[Stored records]
----

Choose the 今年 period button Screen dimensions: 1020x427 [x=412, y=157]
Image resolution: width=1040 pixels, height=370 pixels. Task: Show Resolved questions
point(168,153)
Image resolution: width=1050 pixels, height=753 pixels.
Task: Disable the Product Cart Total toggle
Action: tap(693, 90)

----

Problem details
Your task is to repeat every entry above exactly.

Output of the exercise
Choose the 今年 period button Screen dimensions: 1020x427 [x=412, y=157]
Image resolution: width=1040 pixels, height=370 pixels. Task: Show Resolved questions
point(168,153)
Image resolution: width=1050 pixels, height=753 pixels.
Task: Disable the Product Cart Total toggle
Action: tap(693, 90)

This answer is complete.